##### Исходный текст #####
Иначе работает компенсаторный механизм, нейтрализующий рессентимент. Коль скоро рессентимент угрожает не интерперсональным контактам в обществе, а ему как иерархически построенному целому, здесь требуются гораздо более сильные защитные средства, чем в случае зависти. Предостерегая себя от рессентимента, от вожделения, подрывающего статусную систему, социум нивелирует всех своих членов в их отношении к Богу, перед лицом потусторонности и институционализует такое уравнивание в церкви, которая отрицает сегрегацию (для которой нет ни эллина, ни иудея) и деление на бедных и богатых (менялам не местo в храме). Еще один способ (названный опять же Фостером) преодолеть рессентимент заключен в сакральном увековечивании социальных классов в кастовой структуре. Революции (включая сюда переворот, совершенный христианством) суть массовые действия, задача которых положить конец рессентименту за счет утверждения транссоциальных (общечеловеческих) ценностей. Эти выступления как бы посюсторонне божественны.
Революционный порыв, однако, страдает внутренней противоречивостью, ибо он ограничен обществами, которые им охватываются. Он транссоциален по намерению, но социален по исполнению. Народные восстания не искореняют, а обновляют рессентимент (что хорошо изучено): место монарха занимает харизматический лидер, а взамен аристократии над большинством населения возносится партийно-чиновничья номенклатура. Неизбывности рессентимента в пореволюционном обществе посвятил свой гениальный роман “Зависть” (1927) Юрий Олеша. Ницше, конечно же, ошибался в своей критике христианства – оно жаждало устранить рессентимент. Но и Шелер был далек от ультимативной истины: отменяя рессентимент за пределом бытия, любая религия лишь упрочивает его в социальном бытовании людей и тем самым не в силах упразднить или задержать революционный ход истории.
##### Предоставленные записи #####
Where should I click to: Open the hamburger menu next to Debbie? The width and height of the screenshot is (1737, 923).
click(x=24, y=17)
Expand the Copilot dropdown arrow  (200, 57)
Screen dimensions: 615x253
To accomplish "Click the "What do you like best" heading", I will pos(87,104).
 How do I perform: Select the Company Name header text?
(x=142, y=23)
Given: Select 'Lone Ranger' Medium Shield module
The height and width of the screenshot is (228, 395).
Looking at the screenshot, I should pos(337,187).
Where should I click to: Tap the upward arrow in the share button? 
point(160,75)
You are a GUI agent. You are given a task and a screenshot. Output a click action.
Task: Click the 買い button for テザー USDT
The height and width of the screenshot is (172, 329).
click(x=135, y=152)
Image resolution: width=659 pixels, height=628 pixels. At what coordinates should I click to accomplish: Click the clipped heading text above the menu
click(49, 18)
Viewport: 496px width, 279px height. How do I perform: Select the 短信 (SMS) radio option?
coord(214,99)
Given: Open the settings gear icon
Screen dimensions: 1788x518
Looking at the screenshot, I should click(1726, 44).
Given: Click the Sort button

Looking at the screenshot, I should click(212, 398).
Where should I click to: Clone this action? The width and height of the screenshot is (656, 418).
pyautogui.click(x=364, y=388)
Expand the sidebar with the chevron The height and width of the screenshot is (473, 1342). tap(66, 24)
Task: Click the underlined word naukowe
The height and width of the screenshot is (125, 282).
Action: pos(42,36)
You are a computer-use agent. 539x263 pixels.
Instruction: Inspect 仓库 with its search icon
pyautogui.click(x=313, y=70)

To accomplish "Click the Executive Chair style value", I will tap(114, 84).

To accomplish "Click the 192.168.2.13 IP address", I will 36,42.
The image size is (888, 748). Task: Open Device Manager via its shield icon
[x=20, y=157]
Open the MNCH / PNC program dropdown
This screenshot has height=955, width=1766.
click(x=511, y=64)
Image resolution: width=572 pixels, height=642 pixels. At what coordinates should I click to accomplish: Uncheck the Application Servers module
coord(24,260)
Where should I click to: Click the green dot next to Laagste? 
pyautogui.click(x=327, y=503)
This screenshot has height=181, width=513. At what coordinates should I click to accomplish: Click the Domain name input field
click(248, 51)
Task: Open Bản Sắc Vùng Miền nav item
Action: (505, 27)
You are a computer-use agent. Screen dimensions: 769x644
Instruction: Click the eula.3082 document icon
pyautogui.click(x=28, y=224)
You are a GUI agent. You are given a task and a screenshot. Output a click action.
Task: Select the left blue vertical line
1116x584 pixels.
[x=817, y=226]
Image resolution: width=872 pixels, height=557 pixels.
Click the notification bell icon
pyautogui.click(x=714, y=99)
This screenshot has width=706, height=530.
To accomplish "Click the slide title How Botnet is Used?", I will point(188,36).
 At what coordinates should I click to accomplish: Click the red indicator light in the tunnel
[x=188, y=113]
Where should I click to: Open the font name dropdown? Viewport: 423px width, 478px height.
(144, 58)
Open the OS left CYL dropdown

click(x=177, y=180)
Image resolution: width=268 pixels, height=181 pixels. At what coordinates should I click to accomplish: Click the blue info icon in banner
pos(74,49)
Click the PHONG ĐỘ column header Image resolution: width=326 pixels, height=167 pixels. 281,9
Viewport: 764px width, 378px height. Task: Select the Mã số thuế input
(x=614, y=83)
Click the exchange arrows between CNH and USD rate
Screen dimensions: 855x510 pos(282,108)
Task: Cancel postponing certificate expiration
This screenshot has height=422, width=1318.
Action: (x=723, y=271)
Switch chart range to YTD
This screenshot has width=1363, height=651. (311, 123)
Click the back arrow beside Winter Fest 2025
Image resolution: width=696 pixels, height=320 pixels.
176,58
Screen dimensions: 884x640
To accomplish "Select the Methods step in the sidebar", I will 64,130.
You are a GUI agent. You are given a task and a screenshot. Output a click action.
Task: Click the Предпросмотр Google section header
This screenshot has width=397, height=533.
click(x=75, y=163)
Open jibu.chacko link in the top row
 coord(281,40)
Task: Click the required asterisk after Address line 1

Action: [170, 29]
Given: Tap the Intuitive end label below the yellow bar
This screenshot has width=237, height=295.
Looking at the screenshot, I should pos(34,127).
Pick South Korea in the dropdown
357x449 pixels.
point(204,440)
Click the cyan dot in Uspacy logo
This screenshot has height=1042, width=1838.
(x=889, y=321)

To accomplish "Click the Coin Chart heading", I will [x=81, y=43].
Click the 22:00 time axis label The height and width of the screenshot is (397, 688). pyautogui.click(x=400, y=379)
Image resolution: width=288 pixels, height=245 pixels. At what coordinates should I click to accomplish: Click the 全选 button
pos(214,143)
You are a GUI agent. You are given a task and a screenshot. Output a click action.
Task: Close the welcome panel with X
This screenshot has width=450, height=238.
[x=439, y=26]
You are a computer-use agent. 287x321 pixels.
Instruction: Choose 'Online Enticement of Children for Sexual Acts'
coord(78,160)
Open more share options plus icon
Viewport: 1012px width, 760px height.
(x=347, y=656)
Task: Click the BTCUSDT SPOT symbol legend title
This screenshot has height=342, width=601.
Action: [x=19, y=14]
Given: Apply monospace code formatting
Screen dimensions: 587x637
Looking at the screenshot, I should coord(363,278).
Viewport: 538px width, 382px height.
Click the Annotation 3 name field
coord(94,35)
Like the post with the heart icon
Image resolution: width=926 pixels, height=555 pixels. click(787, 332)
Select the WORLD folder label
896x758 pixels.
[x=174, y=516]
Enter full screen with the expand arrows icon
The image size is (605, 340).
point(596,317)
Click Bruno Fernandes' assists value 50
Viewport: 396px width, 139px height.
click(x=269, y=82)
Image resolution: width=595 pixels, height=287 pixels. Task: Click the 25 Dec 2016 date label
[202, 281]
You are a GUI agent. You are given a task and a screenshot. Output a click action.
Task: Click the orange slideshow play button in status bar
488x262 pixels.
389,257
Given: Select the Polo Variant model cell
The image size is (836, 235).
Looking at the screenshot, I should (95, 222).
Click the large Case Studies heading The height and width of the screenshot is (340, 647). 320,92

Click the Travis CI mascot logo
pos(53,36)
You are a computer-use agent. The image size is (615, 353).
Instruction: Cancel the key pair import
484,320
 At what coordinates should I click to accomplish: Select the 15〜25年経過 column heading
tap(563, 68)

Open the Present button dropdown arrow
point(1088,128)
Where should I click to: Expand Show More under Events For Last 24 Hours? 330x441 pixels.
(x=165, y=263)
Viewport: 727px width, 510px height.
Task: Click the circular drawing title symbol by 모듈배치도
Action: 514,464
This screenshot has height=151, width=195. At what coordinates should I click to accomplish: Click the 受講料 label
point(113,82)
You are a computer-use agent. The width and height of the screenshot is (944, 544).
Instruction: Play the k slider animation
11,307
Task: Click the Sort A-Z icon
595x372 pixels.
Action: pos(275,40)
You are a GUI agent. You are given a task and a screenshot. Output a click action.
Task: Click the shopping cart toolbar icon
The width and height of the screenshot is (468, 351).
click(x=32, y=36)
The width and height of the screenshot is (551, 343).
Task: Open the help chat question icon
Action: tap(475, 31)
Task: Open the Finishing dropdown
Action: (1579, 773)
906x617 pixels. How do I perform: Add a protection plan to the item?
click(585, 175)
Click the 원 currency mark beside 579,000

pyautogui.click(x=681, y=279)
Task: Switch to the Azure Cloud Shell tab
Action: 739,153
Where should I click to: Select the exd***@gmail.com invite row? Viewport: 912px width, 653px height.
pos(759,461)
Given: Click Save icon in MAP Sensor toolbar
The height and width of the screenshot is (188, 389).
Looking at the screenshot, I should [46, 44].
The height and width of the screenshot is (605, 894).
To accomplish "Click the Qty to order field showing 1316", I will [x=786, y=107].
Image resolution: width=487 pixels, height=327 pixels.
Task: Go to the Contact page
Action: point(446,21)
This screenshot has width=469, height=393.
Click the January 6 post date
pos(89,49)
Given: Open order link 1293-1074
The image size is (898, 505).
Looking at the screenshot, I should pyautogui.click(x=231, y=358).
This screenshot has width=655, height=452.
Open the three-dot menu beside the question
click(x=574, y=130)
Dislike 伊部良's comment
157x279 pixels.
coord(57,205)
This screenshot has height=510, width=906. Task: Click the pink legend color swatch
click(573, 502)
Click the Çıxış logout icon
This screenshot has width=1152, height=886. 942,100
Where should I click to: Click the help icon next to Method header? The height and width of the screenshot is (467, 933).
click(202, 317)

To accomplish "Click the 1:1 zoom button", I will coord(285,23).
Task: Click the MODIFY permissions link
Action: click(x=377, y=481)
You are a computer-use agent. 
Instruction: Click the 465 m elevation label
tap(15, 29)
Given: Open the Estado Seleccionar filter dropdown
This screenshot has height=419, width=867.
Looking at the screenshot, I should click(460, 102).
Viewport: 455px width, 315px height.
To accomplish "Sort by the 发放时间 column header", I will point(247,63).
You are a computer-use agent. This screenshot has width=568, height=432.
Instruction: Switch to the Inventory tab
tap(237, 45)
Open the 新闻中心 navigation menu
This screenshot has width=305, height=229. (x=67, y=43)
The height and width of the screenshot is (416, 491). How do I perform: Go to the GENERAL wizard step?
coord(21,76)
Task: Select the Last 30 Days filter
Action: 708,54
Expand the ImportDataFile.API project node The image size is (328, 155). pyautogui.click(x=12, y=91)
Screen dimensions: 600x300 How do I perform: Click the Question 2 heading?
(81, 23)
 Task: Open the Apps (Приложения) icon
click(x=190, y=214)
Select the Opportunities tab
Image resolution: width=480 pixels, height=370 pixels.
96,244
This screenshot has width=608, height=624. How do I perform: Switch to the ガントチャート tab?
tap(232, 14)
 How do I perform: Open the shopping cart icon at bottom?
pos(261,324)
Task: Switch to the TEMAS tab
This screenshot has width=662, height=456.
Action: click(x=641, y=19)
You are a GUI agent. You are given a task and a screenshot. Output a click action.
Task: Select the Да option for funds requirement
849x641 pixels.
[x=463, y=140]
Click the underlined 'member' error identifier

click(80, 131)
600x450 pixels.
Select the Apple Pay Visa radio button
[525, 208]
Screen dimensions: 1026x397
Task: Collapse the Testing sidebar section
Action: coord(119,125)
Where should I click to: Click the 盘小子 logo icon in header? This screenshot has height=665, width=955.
#####
### Изучите материал:
a – Ответьте по фрагменту о рессентименте:
(i) Какой ещё способ преодолеть рессентимент, названный Фостером, упоминается в тексте?
(ii) Кто, по тексту, занимает место монарха после народных восстаний?
(iii) Как называется роман Юрия Олеши и в каком году он вышел?
b – Продолжите фрагмент о рессентименте с того места, где он заканчивается.

### Ответы на задания:
a –
(i) Сакральное увековечивание социальных классов в кастовой структуре.
(ii) Харизматический лидер.
(iii) «Зависть», 1927 год.

b –
В доксе символическое овеществляется и упорядочивается, переставая быть возмущающим социокультуростаз фактором. Ассун-Лестьен распознал в зависти результат отхода от реального в угоду символическому, взятому им по Жаку Лакану – как “имя Отца” (Op. cit. 37 ff). Но зависть не связана ни с первично символическим, которое создает homo historicus, ни с вторично символическим, которым окружен homo socialis во многом в силу того, что он подавляет в себе охоту жадным оком поживиться за счет ближнего. Если уж оставаться в категориальном треугольнике Лакана (реальное – имагинативное – символическое), то зависть скорее следовало бы соположить имагинативному. Воображение восполняет нехватку и стимулируется (хотя и далеко не исчерпывается) завистью, которая под психогенетическим углом зрения делается доминантой в эмоциональном микрокосме ребенка на постэдипальной стадии развития[4]
[Закрыть] – в момент нарастания кастрационной фантазии. Эта греза компенсирует инфантильное недовольство телесной недостаточностью (неотенией) в чаянии всевластия. Тяга к всевластию, собственно – к расставанию с детством, имеет первостепенное значение в процессе адаптации ребенка к социальной среде взрослых. В той мере, однако, в какой взрослые завистники фиксируются на кастрационном комплексе, они реверсируют социализацию, пускают ее вспять и тем самым оказываются неприемлемыми для общества.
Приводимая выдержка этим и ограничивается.